Atmospheric Scientists Conduct Ozone Measurements in Sublette County
November 21, 2011 — Courtesy of Atmospheric Science
Last winter Dr. Robert Field and his colleagues Jeff Soltis and Professor Derek Montague from the Department of Atmospheric Science carried out the first year-long phase of a two year project to understand how elevated levels of volatile organic compounds (VOC) affect the formation of wintertime ozone, a pollutant controlled through the Clean Air Act, in Sublette County, Wyoming. For the first time, a thorough assessment of the atmospheric concentrations of VOC associated with oil and gas development emissions were made in the area. The more than two thousand hourly measurements show that natural gas development is indeed the main contributor to the VOC composition of the air.
Ozone formation in winter was, until recently, an unrecognized phenomenon in the air quality community. Its discovery in Sublette County therefore drew significant attention to the region. The winter of 2011 created 'perfect storm' conditions for ozone production, with cold temperatures and deep snow cover across the Upper Green River basin. The photo above shows snow cover in mid February. The figure (right) shows ozone levels measured at the UW mobile lab, situated near the town of Boulder, south of Pinedale. Ozone levels peaked during February and March, the time period now known as "winter ozone season".

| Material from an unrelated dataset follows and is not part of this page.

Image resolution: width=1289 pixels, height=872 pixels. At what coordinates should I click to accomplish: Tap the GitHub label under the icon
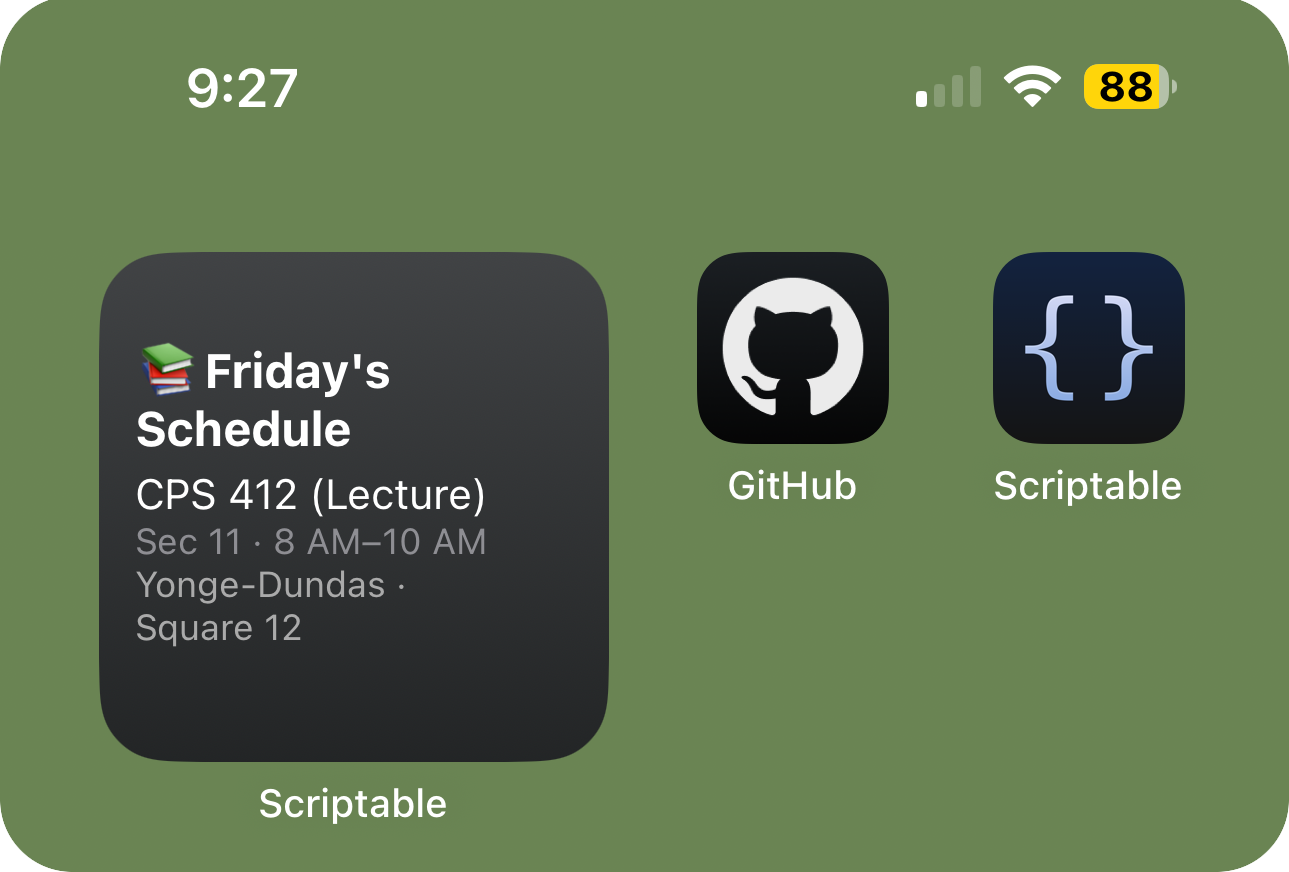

Researchers at UW and regulators at the Wyoming Department of Environmental Quality measured ozone levels at numerous monitoring stations in the basin in 2011, and postulate that stagnant air masses, enriched with ozone through the sunlight driven reactions of VOC with oxides of nitrogen, drift from south to north across the basin in late afternoon. For the first time, high ozone levels were recorded in the town of Pinedale. An initial analysis of the data shows that ozone concentrations in the basin matched those of the previous worst season, in 2008. At the UW site the National Ambient Air Quality Standard for ozone of 75 ppbv was exceeded on 11 different days. Given these high ozone levels, the UW VOC measurements are especially valuable for on-going scientific assessments attempting to model ozone formation.